The following survey is restricted by reagents suitable for thorium analyses; These include; 2-(4-sulphophenylazo)chromotropic acid (SPADNS) [13], Arsenazo I and III [14,15,16], n-phenylbenzohydroxamic acid [17], Arsenazo B [18], Dibromo-o-nitro-arsenazo [19], bromo cresol orange (BCO) [20], pyrimidine azo dyes [21], Chromo Azural S [22, 23], 3,5-Dimethoxy-4-hydroxybenzaldehyde isonicotinoyl hydrazone [24], Diacetyl Monoxime Isonicotinoyl Hydrazone [25], Eriochrome Cyanine R [26], Xipamide [27], 2-hydroxy-1-naphthaldehydep-hydroxybenzoichydrazone [28], 5-bromo salicylaldehyde isonicotinoyl hydrazone [29], Thorin [30], 5-Bromo-2-hydroxy-3-methoxy benzaldehyde-p-hydroxybenzoichydrazone [31], Alizarin Red S [32], ortho-ester tetraazophenylcalix [4] arene [33], Thoron I after separation by (E)-4-(2-hydroxyphenyl imino) pentane-2-one [34]. Specific organic dyes and reagents were used in complex materials for the spectrophotometric determination of UO +22 such as 4-(2-pyridylazo) resorcinol [35], thoronal [36], chrome azurol S [37], 1-(2-pyridylazo)-2-naphthol [38], guaiacol [39], 2-(5-bromo-2-pyridylazo)-5-(diethylamino)phenol [40], molybdophosphoric acid [41], N-m-tolyl-p-methoxybenzohydroxamic acid [42] 4-methyl-4-chlorodibenzoylmethane [43], 2-hydroxy-1-naphthaldehyde isonicotinoyl hydrazine [44], 2-(2-benzothiazolylazo)phenol(I), -4-methoxyphenol (II) [45], 2-hydroxynaphthaldehydebenzoylhydrazone (HNABH) [46], 2-(2- Thiazolylazo)-p-Cresol (TAC) [47], Eriochrome Black T [48], and arsenazo (III) [49]. However, most of these methods are tedious, requiring rigid control of pH, temperature, and reagent as well as requiring separation of U or Th from other elements (especially from each other) in advance. This is due to the fact that as for most chromogenic reagents, etc., the maximum absorption for uranium and thorium complexes is very close to each other, and is also time consuming. These methods are generally low in reproducibility and are not selective, either [50].

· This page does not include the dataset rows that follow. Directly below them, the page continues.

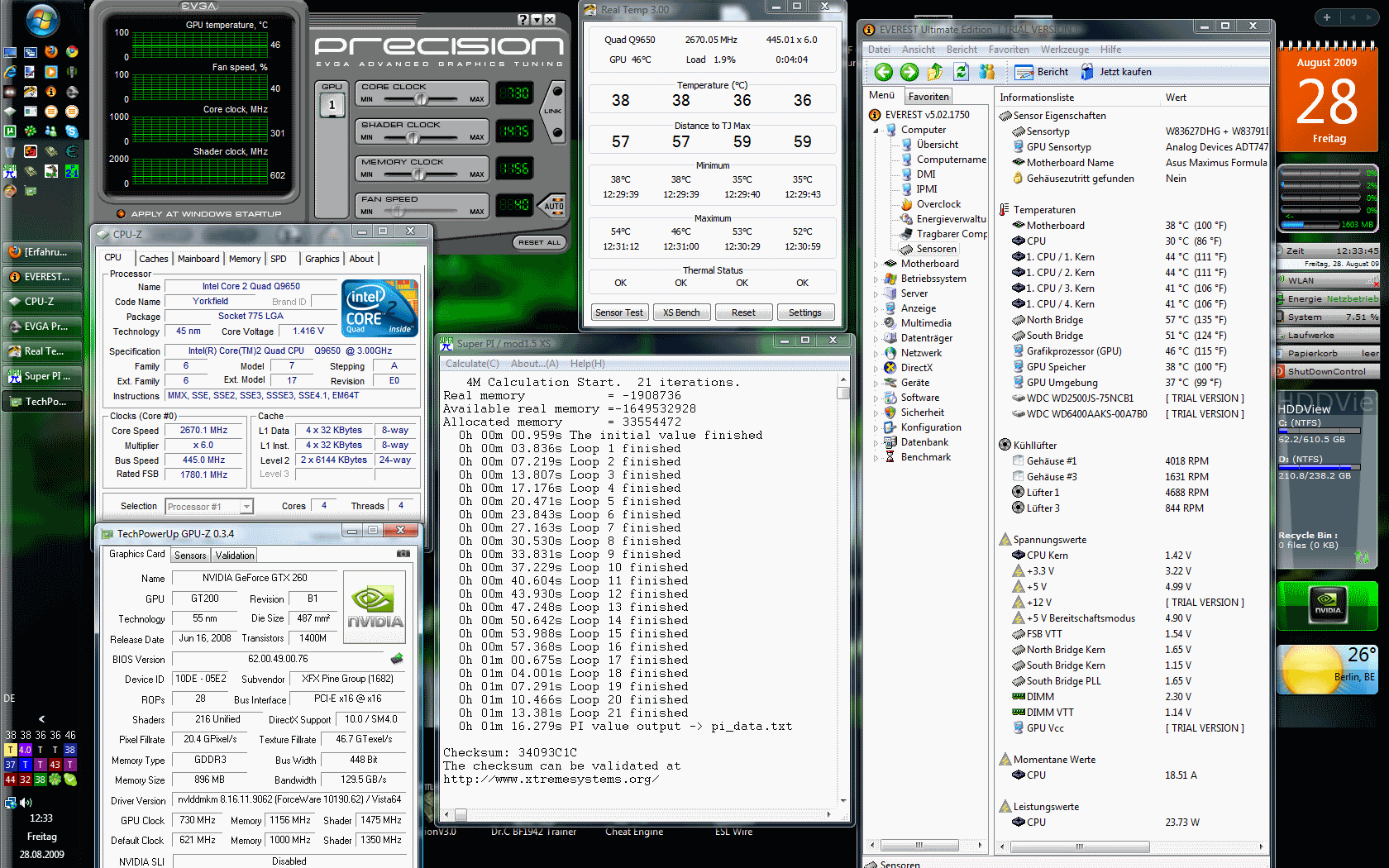Click the EVEREST refresh icon
1389x868 pixels.
961,72
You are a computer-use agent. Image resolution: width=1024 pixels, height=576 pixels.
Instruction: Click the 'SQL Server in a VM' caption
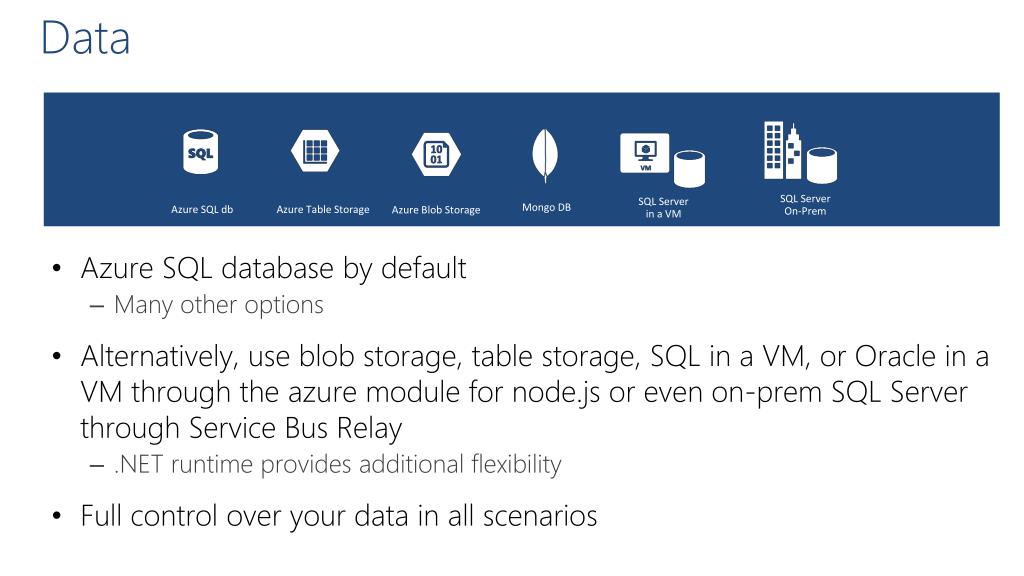tap(663, 208)
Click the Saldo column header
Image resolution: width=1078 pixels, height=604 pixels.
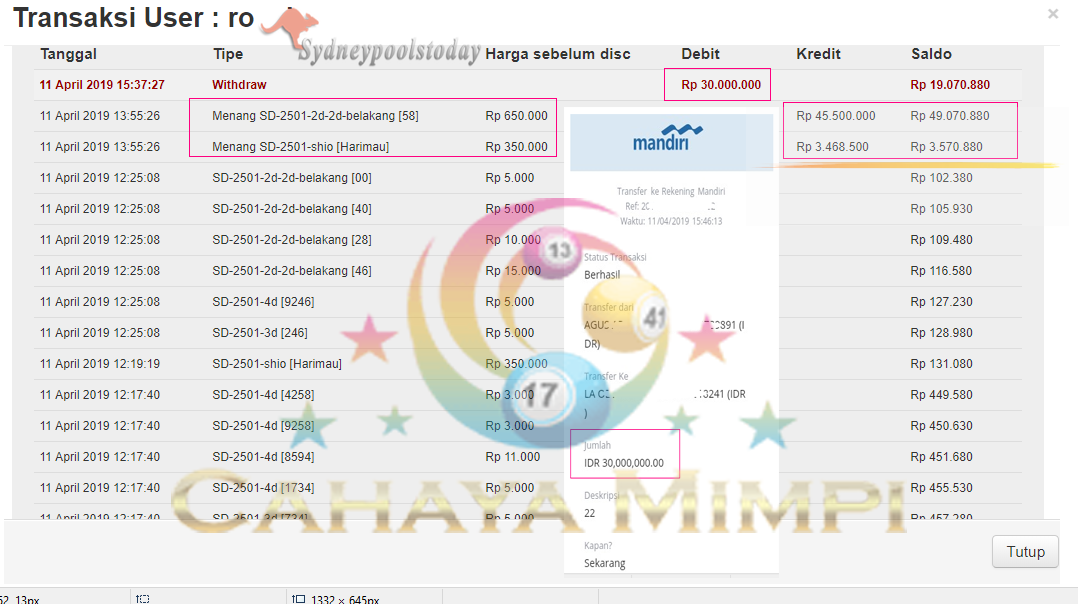[931, 54]
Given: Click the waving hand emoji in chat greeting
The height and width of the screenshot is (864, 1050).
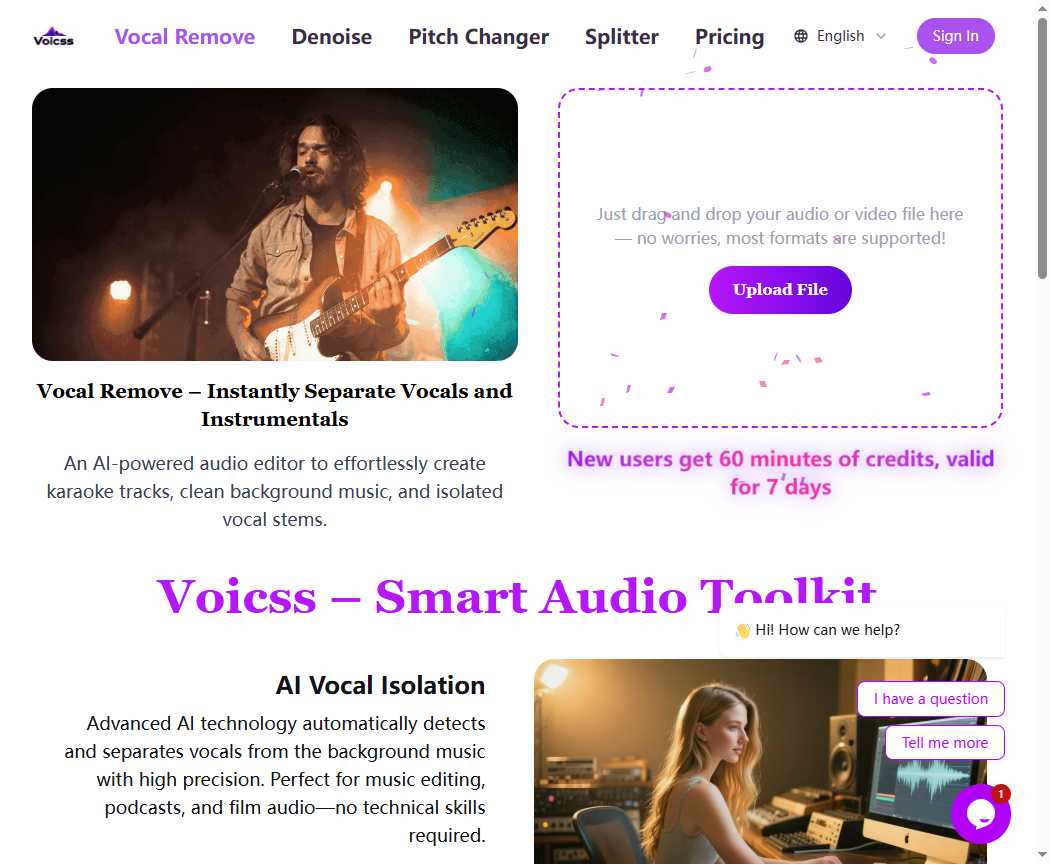Looking at the screenshot, I should (743, 630).
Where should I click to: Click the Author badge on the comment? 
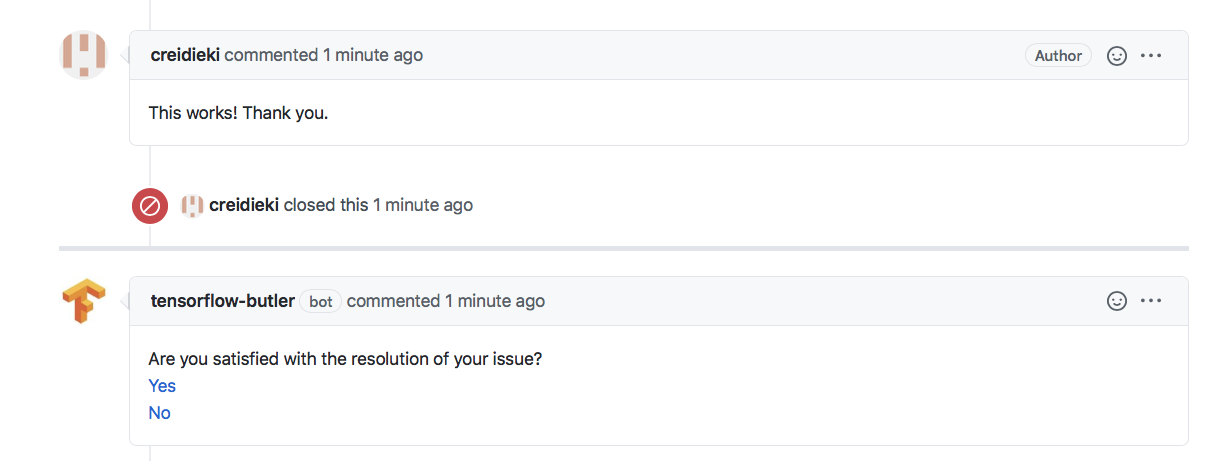pos(1058,56)
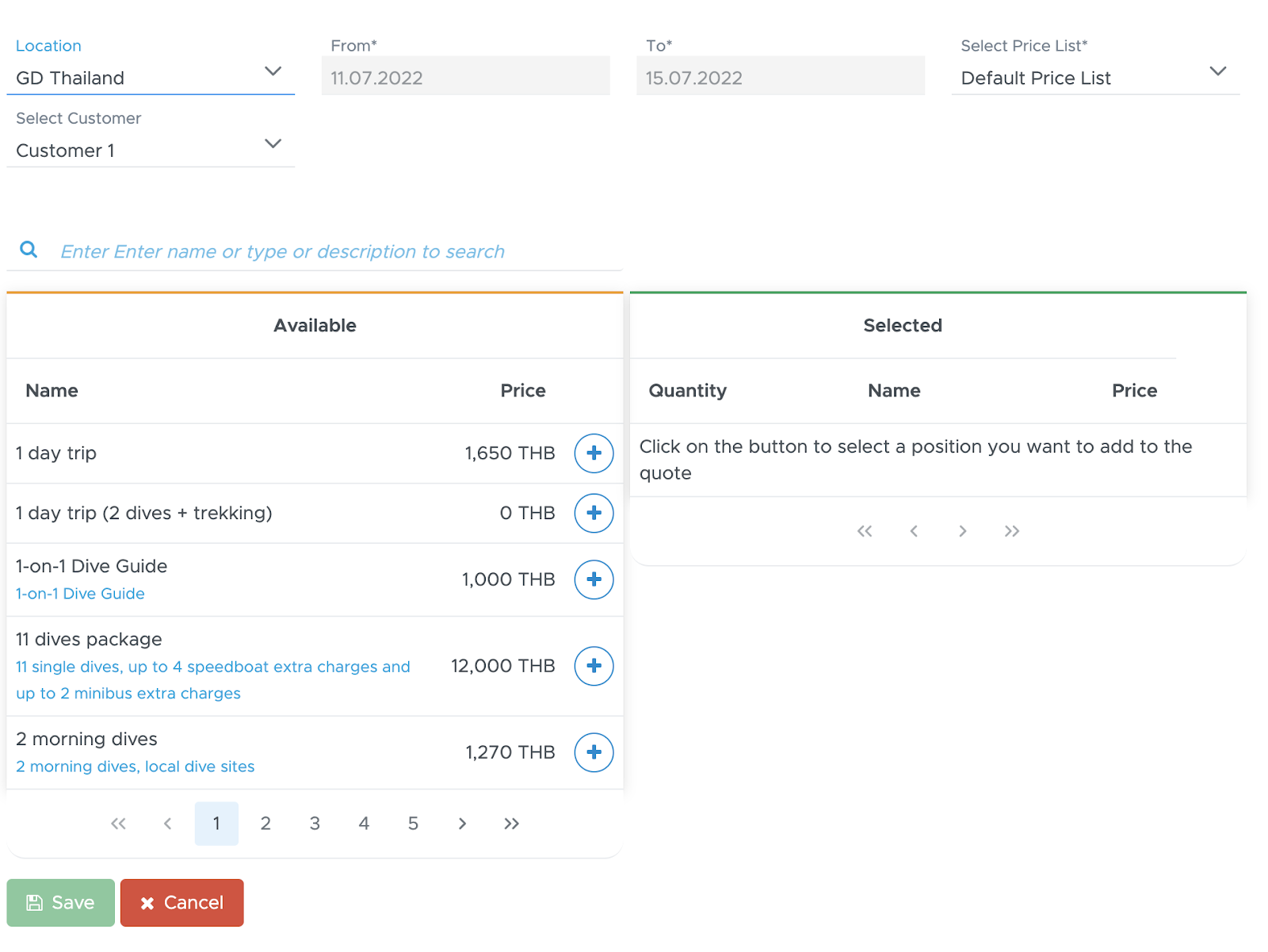This screenshot has width=1268, height=952.
Task: Expand the Select Price List dropdown
Action: pyautogui.click(x=1095, y=78)
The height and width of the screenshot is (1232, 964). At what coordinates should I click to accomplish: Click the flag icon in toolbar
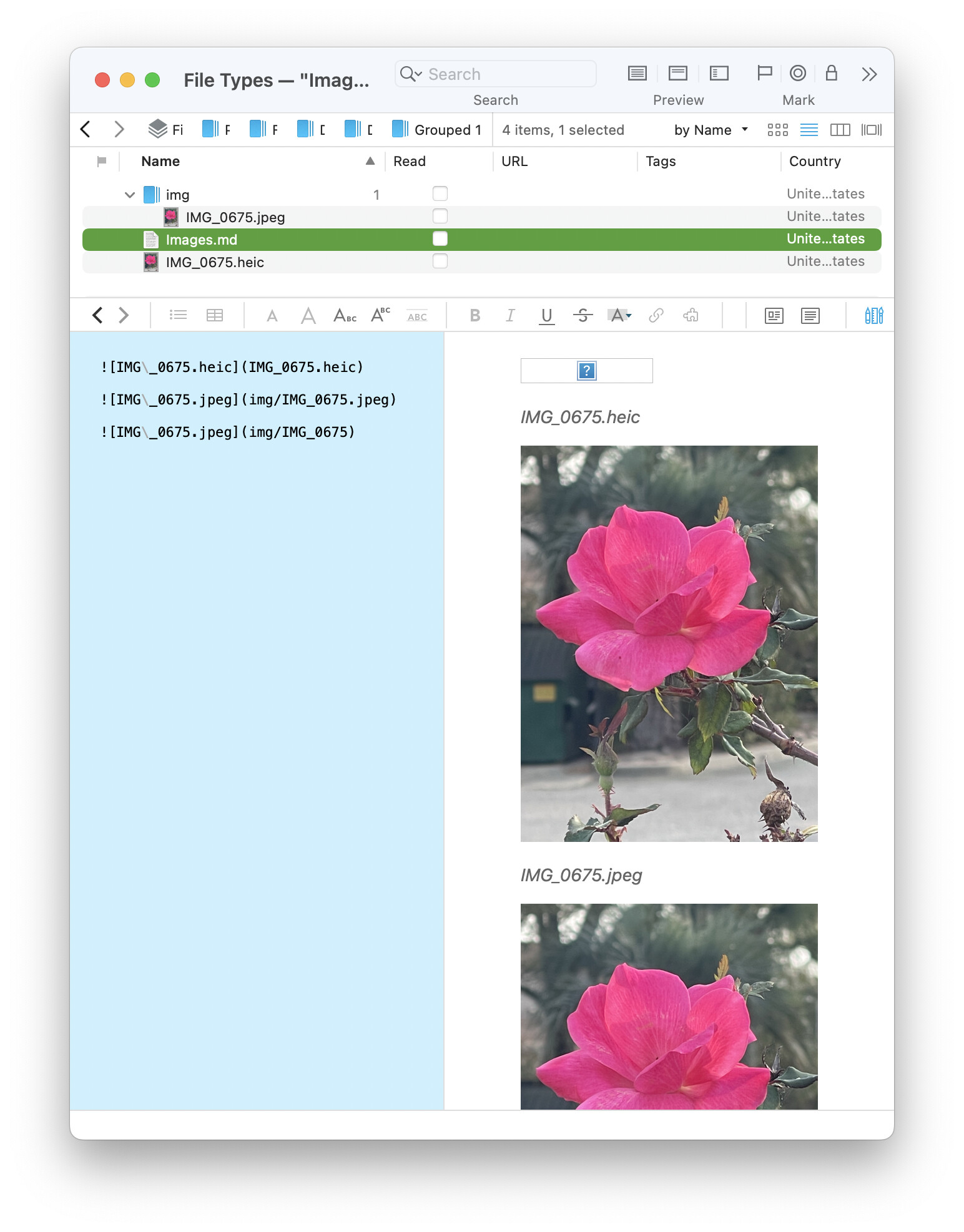click(764, 74)
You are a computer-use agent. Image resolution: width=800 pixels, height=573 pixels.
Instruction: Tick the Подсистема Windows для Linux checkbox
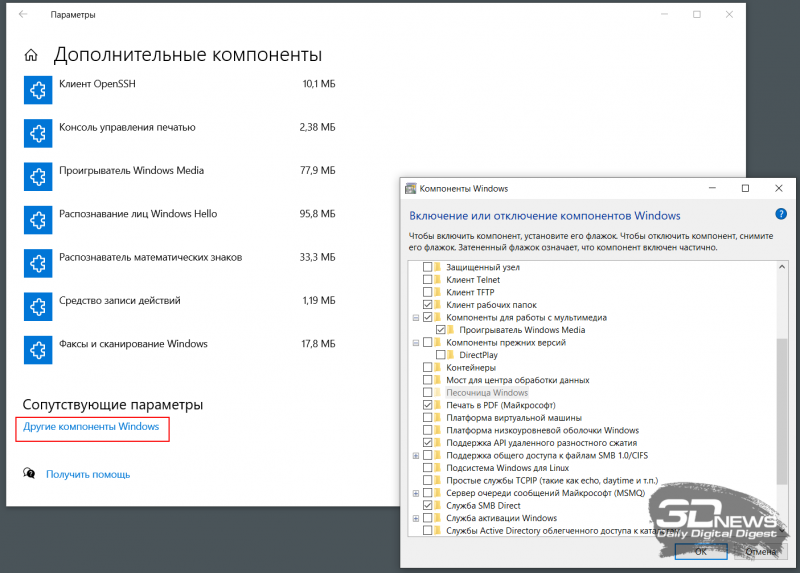point(428,468)
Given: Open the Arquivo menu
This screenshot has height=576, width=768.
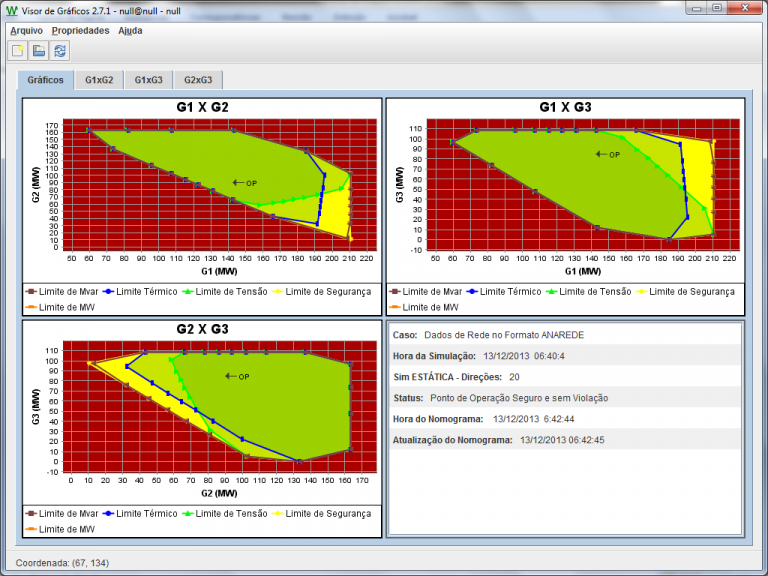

3-aminomethylalizarn-N-N diacetic acid has been applied earlier for spectrophotometric determination of F and Cu2+ [51, 52].

Until now, the reagent studied here, 3-aminomethylalizarn-N-N diacetic acid, has not been reported as a ligand for the spectrophotometric determination of uranium or thorium.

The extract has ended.